== Task prompt ==
Please make an exact transcription of all the data that follows.

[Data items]
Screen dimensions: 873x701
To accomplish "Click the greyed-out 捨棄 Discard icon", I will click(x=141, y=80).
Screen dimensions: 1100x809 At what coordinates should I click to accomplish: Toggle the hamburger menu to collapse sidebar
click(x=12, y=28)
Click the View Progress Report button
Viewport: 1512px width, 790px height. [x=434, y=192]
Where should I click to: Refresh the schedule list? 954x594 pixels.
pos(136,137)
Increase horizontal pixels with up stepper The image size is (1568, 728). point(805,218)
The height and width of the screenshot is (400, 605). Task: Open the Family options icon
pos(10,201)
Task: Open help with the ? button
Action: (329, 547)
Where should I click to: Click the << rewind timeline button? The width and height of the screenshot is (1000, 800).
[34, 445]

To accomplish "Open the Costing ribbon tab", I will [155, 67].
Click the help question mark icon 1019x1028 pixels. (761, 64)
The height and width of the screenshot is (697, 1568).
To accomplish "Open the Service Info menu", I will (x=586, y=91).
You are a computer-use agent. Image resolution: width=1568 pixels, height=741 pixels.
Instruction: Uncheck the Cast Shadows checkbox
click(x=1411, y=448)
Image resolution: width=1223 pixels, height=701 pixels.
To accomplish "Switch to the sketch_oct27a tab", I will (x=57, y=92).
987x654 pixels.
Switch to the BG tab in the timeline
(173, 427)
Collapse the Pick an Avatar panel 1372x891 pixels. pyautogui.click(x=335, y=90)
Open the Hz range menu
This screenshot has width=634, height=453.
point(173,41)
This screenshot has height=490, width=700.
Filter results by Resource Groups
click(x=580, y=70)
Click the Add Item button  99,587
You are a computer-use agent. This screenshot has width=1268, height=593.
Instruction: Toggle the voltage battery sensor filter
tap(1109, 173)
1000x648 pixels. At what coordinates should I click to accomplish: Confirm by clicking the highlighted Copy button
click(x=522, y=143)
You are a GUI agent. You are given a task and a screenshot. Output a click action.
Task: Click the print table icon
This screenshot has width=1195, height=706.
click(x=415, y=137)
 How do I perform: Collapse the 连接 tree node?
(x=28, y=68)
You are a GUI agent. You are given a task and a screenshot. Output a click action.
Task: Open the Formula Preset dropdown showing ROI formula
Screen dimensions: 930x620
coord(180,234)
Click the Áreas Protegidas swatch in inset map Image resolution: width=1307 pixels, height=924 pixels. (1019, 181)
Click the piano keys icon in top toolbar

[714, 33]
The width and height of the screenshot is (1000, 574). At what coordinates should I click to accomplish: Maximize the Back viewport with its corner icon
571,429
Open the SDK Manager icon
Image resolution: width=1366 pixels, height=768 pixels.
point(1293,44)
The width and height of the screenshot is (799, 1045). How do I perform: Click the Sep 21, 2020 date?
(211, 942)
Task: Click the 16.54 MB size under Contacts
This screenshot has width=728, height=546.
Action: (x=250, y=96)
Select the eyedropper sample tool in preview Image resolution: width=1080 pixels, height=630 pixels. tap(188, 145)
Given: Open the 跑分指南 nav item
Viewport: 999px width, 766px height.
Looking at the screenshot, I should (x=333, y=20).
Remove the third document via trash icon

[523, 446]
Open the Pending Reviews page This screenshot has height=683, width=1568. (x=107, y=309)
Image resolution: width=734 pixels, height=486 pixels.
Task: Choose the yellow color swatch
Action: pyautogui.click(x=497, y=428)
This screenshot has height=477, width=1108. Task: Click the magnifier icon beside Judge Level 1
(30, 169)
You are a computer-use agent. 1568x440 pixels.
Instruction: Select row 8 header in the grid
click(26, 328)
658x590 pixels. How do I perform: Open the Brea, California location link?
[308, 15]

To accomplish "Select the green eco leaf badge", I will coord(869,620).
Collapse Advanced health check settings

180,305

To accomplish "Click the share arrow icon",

== Result of the task ==
Screen dimensions: 873x701
To accomplish "Click the greyed-out 捨棄 Discard icon", I will click(x=141, y=80).
Screen dimensions: 1100x809 At what coordinates should I click to accomplish: Toggle the hamburger menu to collapse sidebar
click(x=12, y=28)
Click the View Progress Report button
Viewport: 1512px width, 790px height. [x=434, y=192]
Where should I click to: Refresh the schedule list? 954x594 pixels.
pos(136,137)
Increase horizontal pixels with up stepper The image size is (1568, 728). point(805,218)
The height and width of the screenshot is (400, 605). Task: Open the Family options icon
pos(10,201)
Task: Open help with the ? button
Action: (329, 547)
Where should I click to: Click the << rewind timeline button? The width and height of the screenshot is (1000, 800).
[34, 445]

To accomplish "Open the Costing ribbon tab", I will [155, 67].
Click the help question mark icon 1019x1028 pixels. (761, 64)
The height and width of the screenshot is (697, 1568).
To accomplish "Open the Service Info menu", I will (x=586, y=91).
You are a computer-use agent. Image resolution: width=1568 pixels, height=741 pixels.
Instruction: Uncheck the Cast Shadows checkbox
click(x=1411, y=448)
Image resolution: width=1223 pixels, height=701 pixels.
To accomplish "Switch to the sketch_oct27a tab", I will (x=57, y=92).
987x654 pixels.
Switch to the BG tab in the timeline
(173, 427)
Collapse the Pick an Avatar panel 1372x891 pixels. pyautogui.click(x=335, y=90)
Open the Hz range menu
This screenshot has width=634, height=453.
point(173,41)
This screenshot has height=490, width=700.
Filter results by Resource Groups
click(x=580, y=70)
Click the Add Item button  99,587
You are a computer-use agent. This screenshot has width=1268, height=593.
Instruction: Toggle the voltage battery sensor filter
tap(1109, 173)
1000x648 pixels. At what coordinates should I click to accomplish: Confirm by clicking the highlighted Copy button
click(x=522, y=143)
You are a GUI agent. You are given a task and a screenshot. Output a click action.
Task: Click the print table icon
This screenshot has width=1195, height=706.
click(x=415, y=137)
 How do I perform: Collapse the 连接 tree node?
(x=28, y=68)
You are a GUI agent. You are given a task and a screenshot. Output a click action.
Task: Open the Formula Preset dropdown showing ROI formula
Screen dimensions: 930x620
coord(180,234)
Click the Áreas Protegidas swatch in inset map Image resolution: width=1307 pixels, height=924 pixels. (1019, 181)
Click the piano keys icon in top toolbar

[714, 33]
The width and height of the screenshot is (1000, 574). At what coordinates should I click to accomplish: Maximize the Back viewport with its corner icon
571,429
Open the SDK Manager icon
Image resolution: width=1366 pixels, height=768 pixels.
point(1293,44)
The width and height of the screenshot is (799, 1045). How do I perform: Click the Sep 21, 2020 date?
(211, 942)
Task: Click the 16.54 MB size under Contacts
This screenshot has width=728, height=546.
Action: (x=250, y=96)
Select the eyedropper sample tool in preview Image resolution: width=1080 pixels, height=630 pixels. tap(188, 145)
Given: Open the 跑分指南 nav item
Viewport: 999px width, 766px height.
Looking at the screenshot, I should (x=333, y=20).
Remove the third document via trash icon

[523, 446]
Open the Pending Reviews page This screenshot has height=683, width=1568. (x=107, y=309)
Image resolution: width=734 pixels, height=486 pixels.
Task: Choose the yellow color swatch
Action: pyautogui.click(x=497, y=428)
This screenshot has height=477, width=1108. Task: Click the magnifier icon beside Judge Level 1
(30, 169)
You are a computer-use agent. 1568x440 pixels.
Instruction: Select row 8 header in the grid
click(26, 328)
658x590 pixels. How do I perform: Open the Brea, California location link?
[308, 15]

To accomplish "Select the green eco leaf badge", I will coord(869,620).
Collapse Advanced health check settings

180,305

To accomplish "Click the share arrow icon",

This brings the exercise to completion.